#### WHAT YOU WILL DO:
Nothing but the lines from the one containing "Given: Open all features for Cloud Startup" through the one containing "363x272 pixels.", both included, should be given again, each exactly as written below.

#### ENTRIES PROVIDED:
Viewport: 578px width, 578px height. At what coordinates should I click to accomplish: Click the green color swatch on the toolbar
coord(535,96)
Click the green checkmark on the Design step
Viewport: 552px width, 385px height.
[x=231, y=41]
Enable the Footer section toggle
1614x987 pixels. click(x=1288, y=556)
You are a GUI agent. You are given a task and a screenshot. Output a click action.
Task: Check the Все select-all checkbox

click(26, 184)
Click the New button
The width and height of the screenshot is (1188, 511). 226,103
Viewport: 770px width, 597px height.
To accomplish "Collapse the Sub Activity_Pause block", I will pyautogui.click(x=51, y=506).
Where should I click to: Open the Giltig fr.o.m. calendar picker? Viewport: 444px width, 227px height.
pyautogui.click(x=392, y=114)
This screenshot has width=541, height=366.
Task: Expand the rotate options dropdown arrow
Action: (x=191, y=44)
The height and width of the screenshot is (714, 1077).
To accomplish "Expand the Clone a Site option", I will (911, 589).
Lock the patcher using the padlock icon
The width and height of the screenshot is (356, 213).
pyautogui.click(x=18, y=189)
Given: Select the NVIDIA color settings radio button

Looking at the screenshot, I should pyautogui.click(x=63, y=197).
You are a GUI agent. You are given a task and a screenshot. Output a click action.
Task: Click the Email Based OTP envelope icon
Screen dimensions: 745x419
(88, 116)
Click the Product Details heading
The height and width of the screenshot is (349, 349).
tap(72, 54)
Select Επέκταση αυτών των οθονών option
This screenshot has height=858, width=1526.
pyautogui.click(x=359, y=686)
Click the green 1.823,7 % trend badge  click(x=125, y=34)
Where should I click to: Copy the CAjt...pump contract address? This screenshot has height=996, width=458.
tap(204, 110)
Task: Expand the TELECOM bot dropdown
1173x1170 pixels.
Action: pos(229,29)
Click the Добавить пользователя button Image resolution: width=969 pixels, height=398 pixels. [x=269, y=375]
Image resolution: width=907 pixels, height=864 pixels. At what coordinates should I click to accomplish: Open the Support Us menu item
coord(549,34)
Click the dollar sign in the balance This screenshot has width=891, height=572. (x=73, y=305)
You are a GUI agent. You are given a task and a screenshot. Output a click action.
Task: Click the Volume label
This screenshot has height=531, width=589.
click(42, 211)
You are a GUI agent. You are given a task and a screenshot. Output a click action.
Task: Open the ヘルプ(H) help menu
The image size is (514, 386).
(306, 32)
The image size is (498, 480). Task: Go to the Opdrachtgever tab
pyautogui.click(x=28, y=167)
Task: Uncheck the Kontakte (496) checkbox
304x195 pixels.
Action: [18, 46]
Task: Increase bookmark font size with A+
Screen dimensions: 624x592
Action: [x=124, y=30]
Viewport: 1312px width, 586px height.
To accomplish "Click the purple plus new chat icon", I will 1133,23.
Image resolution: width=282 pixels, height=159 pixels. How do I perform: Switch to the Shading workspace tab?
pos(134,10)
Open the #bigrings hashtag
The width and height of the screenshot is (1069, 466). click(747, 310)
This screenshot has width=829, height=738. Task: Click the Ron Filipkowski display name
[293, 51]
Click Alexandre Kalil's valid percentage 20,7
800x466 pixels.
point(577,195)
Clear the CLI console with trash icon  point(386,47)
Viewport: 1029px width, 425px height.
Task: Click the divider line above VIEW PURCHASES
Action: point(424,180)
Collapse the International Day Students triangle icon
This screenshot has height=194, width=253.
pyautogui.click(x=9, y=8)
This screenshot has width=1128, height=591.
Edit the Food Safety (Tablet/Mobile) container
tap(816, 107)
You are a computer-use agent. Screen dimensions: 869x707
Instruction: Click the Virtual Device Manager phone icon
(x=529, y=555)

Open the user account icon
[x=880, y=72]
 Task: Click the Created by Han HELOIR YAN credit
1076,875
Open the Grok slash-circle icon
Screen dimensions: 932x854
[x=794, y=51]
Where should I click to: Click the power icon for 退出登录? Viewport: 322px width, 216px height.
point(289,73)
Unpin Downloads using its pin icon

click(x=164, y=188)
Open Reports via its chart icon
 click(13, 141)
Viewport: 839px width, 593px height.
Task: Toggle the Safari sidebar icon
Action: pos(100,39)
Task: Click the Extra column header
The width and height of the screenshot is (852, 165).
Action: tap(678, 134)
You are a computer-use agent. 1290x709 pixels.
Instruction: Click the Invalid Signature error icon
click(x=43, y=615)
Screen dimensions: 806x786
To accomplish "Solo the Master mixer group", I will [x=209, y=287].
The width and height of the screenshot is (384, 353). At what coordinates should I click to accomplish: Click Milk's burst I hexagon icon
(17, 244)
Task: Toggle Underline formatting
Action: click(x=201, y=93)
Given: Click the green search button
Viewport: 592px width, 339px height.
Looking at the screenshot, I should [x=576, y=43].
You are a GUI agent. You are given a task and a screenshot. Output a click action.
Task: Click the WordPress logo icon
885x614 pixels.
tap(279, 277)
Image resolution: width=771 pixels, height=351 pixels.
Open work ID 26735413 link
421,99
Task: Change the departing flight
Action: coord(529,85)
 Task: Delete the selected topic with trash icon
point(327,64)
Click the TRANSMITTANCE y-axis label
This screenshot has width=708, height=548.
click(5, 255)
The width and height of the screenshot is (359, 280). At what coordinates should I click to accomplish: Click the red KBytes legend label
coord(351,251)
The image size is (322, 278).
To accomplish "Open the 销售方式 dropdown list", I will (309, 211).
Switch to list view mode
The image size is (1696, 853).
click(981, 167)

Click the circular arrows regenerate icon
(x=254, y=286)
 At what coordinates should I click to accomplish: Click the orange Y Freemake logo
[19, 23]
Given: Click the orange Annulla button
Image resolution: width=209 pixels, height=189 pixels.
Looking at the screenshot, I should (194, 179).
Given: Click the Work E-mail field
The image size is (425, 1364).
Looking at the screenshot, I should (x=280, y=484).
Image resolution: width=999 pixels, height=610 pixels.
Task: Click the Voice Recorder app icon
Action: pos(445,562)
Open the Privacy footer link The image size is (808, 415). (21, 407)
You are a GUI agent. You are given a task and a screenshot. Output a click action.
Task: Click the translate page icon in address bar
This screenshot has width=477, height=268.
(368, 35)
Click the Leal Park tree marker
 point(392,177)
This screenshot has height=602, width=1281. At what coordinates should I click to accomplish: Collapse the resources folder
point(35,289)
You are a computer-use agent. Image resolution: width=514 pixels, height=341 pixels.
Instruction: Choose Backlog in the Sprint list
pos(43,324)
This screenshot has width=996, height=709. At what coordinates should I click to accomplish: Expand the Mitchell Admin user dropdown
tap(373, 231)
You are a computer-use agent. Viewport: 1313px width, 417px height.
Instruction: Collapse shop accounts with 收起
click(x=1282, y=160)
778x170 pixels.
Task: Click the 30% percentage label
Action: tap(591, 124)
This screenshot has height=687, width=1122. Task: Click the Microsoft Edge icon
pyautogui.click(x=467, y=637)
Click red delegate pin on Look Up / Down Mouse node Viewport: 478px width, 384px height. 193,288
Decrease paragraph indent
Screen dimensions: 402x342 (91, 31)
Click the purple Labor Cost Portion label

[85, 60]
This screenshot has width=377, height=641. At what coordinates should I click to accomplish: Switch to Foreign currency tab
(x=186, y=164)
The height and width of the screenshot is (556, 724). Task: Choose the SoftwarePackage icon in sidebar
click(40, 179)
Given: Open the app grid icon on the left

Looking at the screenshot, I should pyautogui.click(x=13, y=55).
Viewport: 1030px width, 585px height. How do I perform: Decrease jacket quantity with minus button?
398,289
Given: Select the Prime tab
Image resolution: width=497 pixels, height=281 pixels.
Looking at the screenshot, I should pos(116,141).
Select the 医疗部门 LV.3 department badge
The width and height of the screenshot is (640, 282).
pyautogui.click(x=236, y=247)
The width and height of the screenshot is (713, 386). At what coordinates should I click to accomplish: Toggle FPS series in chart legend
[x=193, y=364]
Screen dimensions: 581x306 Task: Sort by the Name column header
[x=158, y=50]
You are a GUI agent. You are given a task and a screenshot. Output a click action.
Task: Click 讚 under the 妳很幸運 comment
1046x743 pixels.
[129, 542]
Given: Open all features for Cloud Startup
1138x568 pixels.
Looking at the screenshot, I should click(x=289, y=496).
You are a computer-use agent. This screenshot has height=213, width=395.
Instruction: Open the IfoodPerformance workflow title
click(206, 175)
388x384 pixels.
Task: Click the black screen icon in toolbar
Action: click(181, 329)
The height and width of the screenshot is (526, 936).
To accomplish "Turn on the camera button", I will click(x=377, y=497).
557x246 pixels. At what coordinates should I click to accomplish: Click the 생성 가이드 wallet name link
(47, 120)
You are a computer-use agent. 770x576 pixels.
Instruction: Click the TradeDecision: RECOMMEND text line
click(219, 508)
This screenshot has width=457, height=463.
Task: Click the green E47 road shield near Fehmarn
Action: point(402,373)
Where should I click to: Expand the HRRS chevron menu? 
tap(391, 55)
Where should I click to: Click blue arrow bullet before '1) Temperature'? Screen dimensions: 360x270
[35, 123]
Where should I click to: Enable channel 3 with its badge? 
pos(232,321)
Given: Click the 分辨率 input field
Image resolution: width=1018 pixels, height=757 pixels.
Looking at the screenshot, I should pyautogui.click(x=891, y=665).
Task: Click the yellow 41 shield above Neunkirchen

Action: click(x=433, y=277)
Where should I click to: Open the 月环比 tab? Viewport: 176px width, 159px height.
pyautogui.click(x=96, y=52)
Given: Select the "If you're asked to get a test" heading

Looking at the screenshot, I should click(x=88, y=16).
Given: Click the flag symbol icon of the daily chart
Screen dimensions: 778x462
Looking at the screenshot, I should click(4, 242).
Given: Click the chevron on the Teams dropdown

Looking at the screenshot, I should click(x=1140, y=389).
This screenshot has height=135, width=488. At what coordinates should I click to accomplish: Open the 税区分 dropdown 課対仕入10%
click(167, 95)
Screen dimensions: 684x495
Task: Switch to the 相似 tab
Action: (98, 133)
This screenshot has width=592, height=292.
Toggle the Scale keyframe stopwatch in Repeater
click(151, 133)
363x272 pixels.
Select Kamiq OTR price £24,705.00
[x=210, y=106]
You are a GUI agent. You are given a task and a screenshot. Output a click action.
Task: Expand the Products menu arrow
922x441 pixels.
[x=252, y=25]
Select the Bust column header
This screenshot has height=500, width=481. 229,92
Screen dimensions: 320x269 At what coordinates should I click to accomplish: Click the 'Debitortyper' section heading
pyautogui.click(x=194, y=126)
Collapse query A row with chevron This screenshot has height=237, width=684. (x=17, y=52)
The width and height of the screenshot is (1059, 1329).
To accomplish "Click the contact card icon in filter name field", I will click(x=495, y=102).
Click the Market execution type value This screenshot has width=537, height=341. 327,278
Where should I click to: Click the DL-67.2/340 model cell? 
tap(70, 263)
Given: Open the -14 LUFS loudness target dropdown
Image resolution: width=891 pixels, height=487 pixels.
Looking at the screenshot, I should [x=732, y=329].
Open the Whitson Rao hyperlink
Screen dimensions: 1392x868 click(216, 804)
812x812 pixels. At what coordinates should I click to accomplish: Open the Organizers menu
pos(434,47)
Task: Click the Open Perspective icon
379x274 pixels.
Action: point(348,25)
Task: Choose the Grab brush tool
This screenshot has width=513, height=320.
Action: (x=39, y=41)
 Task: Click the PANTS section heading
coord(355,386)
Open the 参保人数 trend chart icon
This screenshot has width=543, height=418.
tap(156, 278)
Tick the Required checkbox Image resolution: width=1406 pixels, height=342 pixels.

#### RESULT FOR THIS TASK:
Given: Open all features for Cloud Startup
1138x568 pixels.
Looking at the screenshot, I should click(x=289, y=496).
You are a computer-use agent. This screenshot has height=213, width=395.
Instruction: Open the IfoodPerformance workflow title
click(206, 175)
388x384 pixels.
Task: Click the black screen icon in toolbar
Action: click(181, 329)
The height and width of the screenshot is (526, 936).
To accomplish "Turn on the camera button", I will click(x=377, y=497).
557x246 pixels. At what coordinates should I click to accomplish: Click the 생성 가이드 wallet name link
(47, 120)
You are a computer-use agent. 770x576 pixels.
Instruction: Click the TradeDecision: RECOMMEND text line
click(219, 508)
This screenshot has width=457, height=463.
Task: Click the green E47 road shield near Fehmarn
Action: point(402,373)
Where should I click to: Expand the HRRS chevron menu? 
tap(391, 55)
Where should I click to: Click blue arrow bullet before '1) Temperature'? Screen dimensions: 360x270
[35, 123]
Where should I click to: Enable channel 3 with its badge? 
pos(232,321)
Given: Click the 分辨率 input field
Image resolution: width=1018 pixels, height=757 pixels.
Looking at the screenshot, I should pyautogui.click(x=891, y=665).
Task: Click the yellow 41 shield above Neunkirchen

Action: click(x=433, y=277)
Where should I click to: Open the 月环比 tab? Viewport: 176px width, 159px height.
pyautogui.click(x=96, y=52)
Given: Select the "If you're asked to get a test" heading

Looking at the screenshot, I should click(x=88, y=16).
Given: Click the flag symbol icon of the daily chart
Screen dimensions: 778x462
Looking at the screenshot, I should click(4, 242).
Given: Click the chevron on the Teams dropdown

Looking at the screenshot, I should click(x=1140, y=389).
This screenshot has height=135, width=488. At what coordinates should I click to accomplish: Open the 税区分 dropdown 課対仕入10%
click(167, 95)
Screen dimensions: 684x495
Task: Switch to the 相似 tab
Action: (98, 133)
This screenshot has width=592, height=292.
Toggle the Scale keyframe stopwatch in Repeater
click(151, 133)
363x272 pixels.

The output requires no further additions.